The word "value" marks the lines to keep; find each one in the data and copy it.

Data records
........

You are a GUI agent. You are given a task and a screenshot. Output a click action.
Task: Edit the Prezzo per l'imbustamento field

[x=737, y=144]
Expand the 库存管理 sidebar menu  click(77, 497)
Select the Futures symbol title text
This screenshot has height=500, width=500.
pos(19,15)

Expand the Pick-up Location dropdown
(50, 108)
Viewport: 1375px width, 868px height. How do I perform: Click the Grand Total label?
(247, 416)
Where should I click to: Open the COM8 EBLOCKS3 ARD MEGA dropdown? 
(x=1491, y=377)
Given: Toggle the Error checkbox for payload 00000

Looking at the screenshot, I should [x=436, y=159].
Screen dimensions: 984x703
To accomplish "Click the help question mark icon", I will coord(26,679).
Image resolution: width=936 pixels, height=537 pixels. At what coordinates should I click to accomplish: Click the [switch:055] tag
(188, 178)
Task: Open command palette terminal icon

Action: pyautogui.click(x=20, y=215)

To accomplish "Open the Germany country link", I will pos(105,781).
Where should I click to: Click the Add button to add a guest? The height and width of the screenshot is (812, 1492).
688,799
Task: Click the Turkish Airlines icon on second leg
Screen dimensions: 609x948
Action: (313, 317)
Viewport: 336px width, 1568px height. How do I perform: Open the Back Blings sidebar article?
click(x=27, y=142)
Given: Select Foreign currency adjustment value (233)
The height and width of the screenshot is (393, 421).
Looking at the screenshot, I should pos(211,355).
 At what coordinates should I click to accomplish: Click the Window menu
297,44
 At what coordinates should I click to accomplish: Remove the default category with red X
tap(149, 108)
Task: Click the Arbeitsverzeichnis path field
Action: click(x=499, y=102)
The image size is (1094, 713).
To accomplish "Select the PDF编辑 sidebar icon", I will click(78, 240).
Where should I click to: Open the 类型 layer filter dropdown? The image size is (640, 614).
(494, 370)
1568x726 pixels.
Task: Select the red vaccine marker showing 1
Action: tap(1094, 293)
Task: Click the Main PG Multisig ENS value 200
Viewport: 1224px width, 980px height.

........

_Answer space_.
Given: Select Foreign currency adjustment value (233)
Task: Click the Main PG Multisig ENS value 200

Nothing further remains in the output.